À l’occasion des 40 ans des Francofolies de La Rochelle, la chanteuse québécoise Ariane Roy, récipiendaire du prix Felix Leclerc 2023 côté outre-atlantique, est venue cette année se produire sur la scène Rochelle Océan. Rencontre.

En 2022, la chanteuse québécoise Ariane Roy dévoilait son tout premier album medium plaisir, entre rock et chanson. Deux ans plus tard, une tournée, un projet commun avec ses ami·es Lou-Adrianne Cassidy et Thierry Larose (Le Roy, la Rose et le Lou(p)) et la préparation du prochain album, la chanteuse occupait avec son groupe la scène Rochelle Océan. Quelques heures avant, nous l’avons rencontrée pour discuter de maturité, de dualité et de cinéma.

Ton premier album, medium plaisir, est sorti en 2022 et la première chanson s’intitule «  Quand je serai grande  », est-ce que deux ans après tu as le sentiment d’avoir grandi ? 

Ah, moi, je suis une éternelle enfant. Je serai une enfant jusqu’à la fin des jours. Mais oui, j’ai l’impression d’avoir grandi. C’est drôle parce que quand je regarde cet album-là, ça fait seulement deux ans et en même temps ce sont des chansons que j’avais composées quelques années avant.

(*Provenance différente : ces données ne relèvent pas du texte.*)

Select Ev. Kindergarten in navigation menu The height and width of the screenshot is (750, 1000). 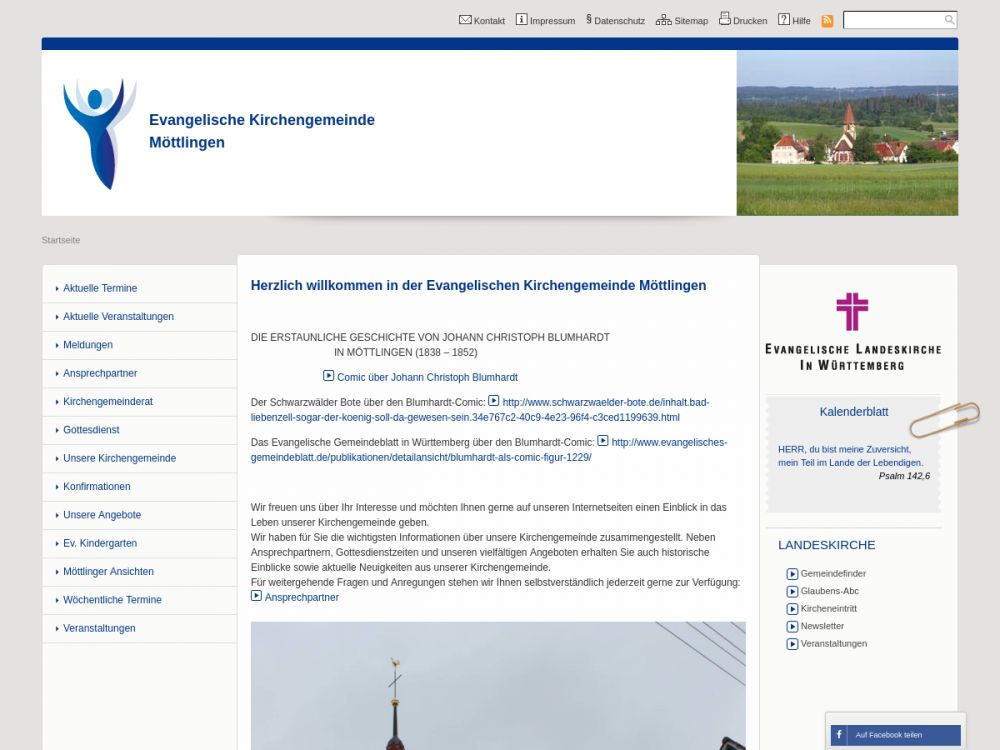point(100,543)
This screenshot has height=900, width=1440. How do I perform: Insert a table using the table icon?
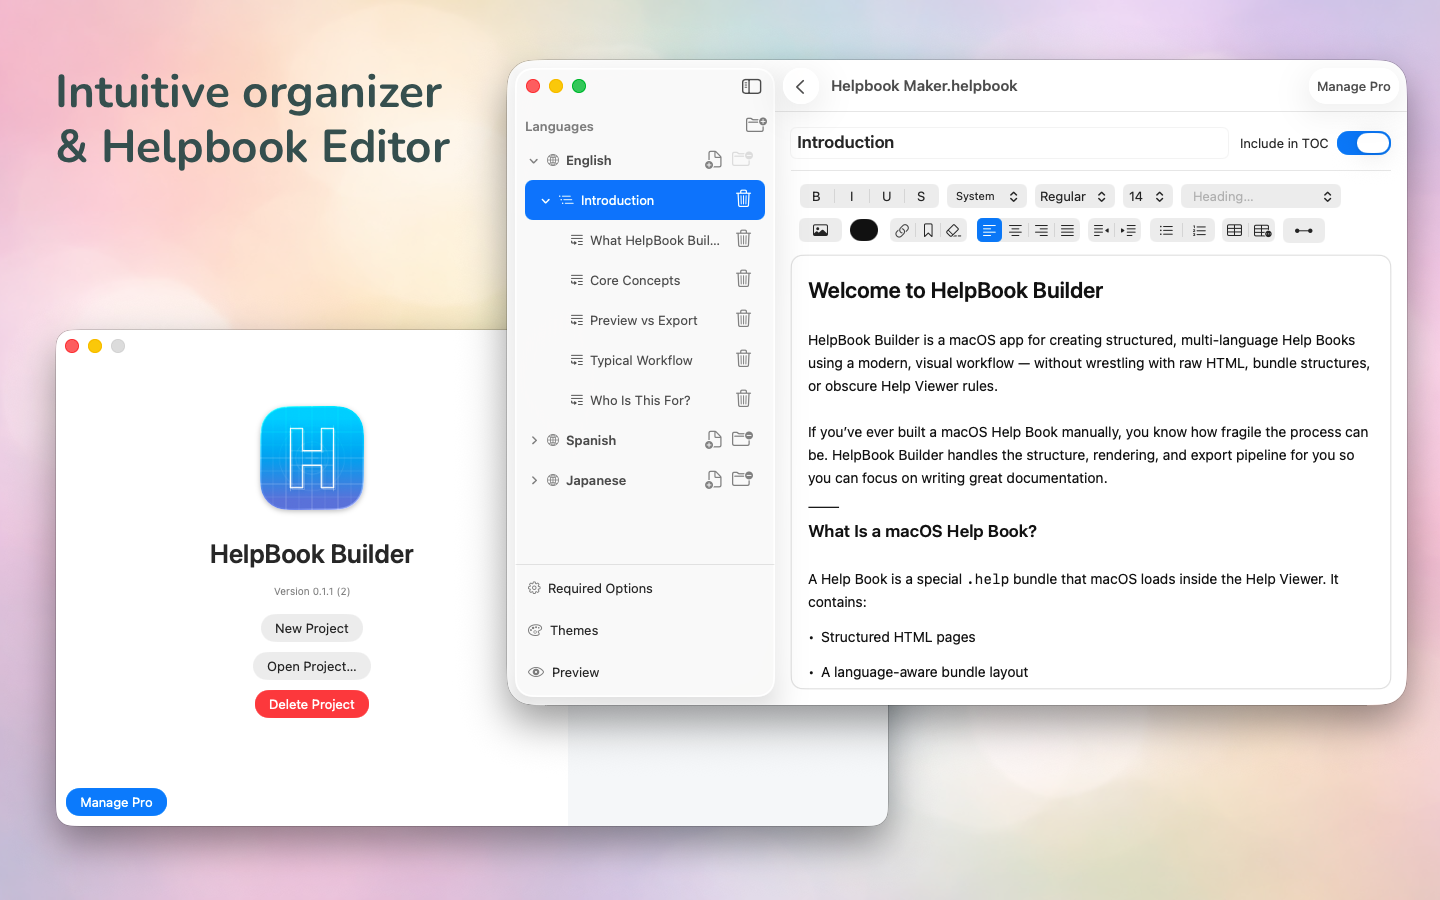(x=1235, y=230)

C’est quand même déjà un objet que je regarde avec un autre recul. Parfois, je le regarde avec attendrissement et ça fait du bien de voir que je suis ailleurs. On est tout le temps un peu ailleurs, même si on reste la même personne, évidemment.

Il s’est passé beaucoup de choses depuis la sortie, non ? 

Oui, professionnellement et humainement, ce fut deux grosses années.

En même temps, c’était un peu la thématique de ton album, le fait de grandir avec des morceaux comme «  Apprendre encore  » ou «  Je me réveille », il y avait cette idée d’avancer ?

Ça correspondait à cette période-là. J’ai écrit cet album en pleine pandémie. C’était une période complètement folle, d’introspection, de mal-être par moment et de grande solitude. Il fallait un nouveau souffle et une certaine lucidité par rapport à plein de choses, que je regardais en face pour la première fois. Ça parle beaucoup de ça, de ne plus se voir comme on est. 

Quelque part, c’est faire un pas vers l’acceptation de soi ? 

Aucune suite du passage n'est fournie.